3. Will Amazon go head to head with Apple and Google?
Amazon CEO Jeff Bezos was very blunt when he introduced the new Kindle Fire HD in September -- he called it the "best tablet on the market." That was an obvious shot at Apple and the iPad, but Amazon's real competitor may well be Google, especially as the market for books, music and movies moves entirely online.
There's no way Amazon wants people searching Google to find content and products from multiple sources. Amazon wants to build an ecosystem so robust you never want to leave. Think of what Apple did for music with the iPod and iTunes and then imagine Amazon doing that for everything.

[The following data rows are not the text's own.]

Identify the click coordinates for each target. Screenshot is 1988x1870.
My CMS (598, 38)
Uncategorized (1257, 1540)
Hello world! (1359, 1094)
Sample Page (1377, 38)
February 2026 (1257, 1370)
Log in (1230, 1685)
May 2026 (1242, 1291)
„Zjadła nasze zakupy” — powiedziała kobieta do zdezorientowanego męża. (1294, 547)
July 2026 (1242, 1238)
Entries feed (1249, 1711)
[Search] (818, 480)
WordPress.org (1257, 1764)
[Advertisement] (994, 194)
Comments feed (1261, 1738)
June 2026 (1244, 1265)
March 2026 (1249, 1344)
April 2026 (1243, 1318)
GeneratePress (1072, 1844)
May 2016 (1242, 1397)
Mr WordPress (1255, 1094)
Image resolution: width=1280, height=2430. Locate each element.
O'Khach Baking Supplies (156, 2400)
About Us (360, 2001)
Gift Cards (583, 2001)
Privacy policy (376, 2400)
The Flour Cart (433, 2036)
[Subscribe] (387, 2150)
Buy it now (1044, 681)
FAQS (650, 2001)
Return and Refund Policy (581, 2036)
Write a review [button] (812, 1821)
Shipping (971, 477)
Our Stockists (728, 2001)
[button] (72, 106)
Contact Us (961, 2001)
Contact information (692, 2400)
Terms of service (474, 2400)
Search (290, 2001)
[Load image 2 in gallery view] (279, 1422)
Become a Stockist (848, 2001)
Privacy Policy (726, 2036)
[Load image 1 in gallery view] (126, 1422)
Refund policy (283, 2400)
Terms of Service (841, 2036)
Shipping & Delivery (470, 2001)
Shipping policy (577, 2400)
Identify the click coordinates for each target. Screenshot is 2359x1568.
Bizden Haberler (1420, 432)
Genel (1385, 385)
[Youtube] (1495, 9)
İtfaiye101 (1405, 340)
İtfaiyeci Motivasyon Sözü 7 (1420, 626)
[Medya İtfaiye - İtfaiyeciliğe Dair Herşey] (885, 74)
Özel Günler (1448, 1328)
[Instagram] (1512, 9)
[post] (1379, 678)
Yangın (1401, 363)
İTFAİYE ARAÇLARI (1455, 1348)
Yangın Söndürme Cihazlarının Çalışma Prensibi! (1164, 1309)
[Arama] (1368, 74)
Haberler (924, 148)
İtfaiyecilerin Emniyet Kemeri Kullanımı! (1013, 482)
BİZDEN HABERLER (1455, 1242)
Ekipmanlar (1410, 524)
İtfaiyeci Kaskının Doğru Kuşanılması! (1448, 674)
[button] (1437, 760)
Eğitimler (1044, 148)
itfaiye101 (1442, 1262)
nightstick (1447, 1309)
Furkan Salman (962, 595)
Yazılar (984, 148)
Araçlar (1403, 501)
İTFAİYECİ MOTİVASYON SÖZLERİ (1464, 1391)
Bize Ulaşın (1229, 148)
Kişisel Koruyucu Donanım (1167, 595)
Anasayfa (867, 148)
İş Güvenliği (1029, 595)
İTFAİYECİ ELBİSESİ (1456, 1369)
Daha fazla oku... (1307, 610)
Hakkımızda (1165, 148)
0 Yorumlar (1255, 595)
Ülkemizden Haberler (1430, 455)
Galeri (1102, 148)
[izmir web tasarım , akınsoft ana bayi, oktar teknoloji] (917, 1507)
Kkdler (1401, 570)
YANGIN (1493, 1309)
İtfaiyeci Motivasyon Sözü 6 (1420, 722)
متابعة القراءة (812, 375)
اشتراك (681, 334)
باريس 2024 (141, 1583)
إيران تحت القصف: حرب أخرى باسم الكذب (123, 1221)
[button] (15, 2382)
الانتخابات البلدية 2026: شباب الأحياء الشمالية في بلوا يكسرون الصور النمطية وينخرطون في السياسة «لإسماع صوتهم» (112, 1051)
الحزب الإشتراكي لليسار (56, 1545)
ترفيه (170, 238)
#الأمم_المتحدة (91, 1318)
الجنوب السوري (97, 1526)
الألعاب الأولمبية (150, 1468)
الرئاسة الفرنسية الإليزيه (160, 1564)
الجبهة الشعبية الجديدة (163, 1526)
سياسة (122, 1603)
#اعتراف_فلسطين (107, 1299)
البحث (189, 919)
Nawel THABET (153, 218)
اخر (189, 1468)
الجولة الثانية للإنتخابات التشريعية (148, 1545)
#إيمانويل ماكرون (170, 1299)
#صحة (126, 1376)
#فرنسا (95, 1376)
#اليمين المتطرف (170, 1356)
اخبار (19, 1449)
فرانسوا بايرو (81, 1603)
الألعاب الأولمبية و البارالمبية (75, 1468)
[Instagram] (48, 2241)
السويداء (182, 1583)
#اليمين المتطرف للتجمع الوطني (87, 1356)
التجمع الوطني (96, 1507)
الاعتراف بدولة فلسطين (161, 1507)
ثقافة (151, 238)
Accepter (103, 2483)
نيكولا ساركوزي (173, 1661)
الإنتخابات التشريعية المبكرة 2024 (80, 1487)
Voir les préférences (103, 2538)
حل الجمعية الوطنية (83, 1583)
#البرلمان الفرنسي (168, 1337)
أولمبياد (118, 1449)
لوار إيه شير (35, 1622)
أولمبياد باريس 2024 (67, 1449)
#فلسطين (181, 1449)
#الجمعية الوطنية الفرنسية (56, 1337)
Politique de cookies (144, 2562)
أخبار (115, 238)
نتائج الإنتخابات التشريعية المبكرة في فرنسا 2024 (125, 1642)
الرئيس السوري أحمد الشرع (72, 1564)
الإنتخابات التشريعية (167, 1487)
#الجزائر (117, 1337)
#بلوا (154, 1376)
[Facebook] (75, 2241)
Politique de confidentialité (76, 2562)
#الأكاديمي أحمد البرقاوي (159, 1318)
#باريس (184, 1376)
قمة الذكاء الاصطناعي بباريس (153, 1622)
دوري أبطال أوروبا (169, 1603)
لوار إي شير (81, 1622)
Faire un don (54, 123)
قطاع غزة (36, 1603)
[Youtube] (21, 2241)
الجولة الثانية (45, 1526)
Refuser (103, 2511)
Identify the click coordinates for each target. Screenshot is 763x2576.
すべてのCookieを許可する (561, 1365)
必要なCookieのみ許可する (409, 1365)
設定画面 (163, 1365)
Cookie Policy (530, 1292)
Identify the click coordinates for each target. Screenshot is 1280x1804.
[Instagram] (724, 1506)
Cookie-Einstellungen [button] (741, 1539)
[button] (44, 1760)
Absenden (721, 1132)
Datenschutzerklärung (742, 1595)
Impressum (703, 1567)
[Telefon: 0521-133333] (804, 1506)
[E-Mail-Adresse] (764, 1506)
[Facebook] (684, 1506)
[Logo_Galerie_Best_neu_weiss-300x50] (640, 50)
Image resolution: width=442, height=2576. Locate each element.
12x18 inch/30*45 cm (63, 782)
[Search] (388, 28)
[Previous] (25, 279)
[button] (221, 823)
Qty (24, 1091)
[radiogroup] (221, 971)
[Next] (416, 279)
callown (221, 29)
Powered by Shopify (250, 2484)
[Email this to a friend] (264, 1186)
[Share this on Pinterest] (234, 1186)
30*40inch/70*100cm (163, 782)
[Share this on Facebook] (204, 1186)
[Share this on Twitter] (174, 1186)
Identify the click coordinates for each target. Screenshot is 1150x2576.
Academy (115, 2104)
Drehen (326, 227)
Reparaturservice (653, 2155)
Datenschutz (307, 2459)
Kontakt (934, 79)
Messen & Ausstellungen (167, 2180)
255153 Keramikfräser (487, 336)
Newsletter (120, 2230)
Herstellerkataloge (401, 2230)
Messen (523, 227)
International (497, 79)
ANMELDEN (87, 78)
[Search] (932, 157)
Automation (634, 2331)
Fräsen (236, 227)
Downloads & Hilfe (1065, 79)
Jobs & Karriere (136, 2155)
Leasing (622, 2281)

But the Kindle Fire products aren't good enough to compete with the iPad yet, and Amazon doesn't have all the services it needs to compete with Google either. It needs to offer at least e-mail and search, and a social experience wouldn't hurt either. That's not a small undertaking, but Amazon is one of the few companies with the scale, infrastructure and resources to make it happen. The rumors are getting louder. We'll see whether Amazon makes a big move in 2013.
4. Can Facebook grow up?
2013 will be Facebook's first year as a public company, and it has to prove that it can be a stable, reliable investment. That's no easy task: Facebook figured out how to make money selling ads on its website just as most of its users switched to smartphone and tablet apps.
Selling ads on mobile isn't nearly as easy, and Facebook has to figure out how to display relevant ads to smartphone users without crossing the privacy line -- a line about which users are increasingly worried. But CEO Mark Zuckerberg has to answer to his investors now, and the pressure to cross that line will increase every day that Facebook isn't making money in mobile.
5. Can Google take Android back from Samsung and the wireless carriers?
Here's the brutal truth of the smartphone market: the only companies that make any money are Apple and Samsung. Every other company, from HTC to Sony to Google's own Motorola, is struggling. And that's a huge problem for Google.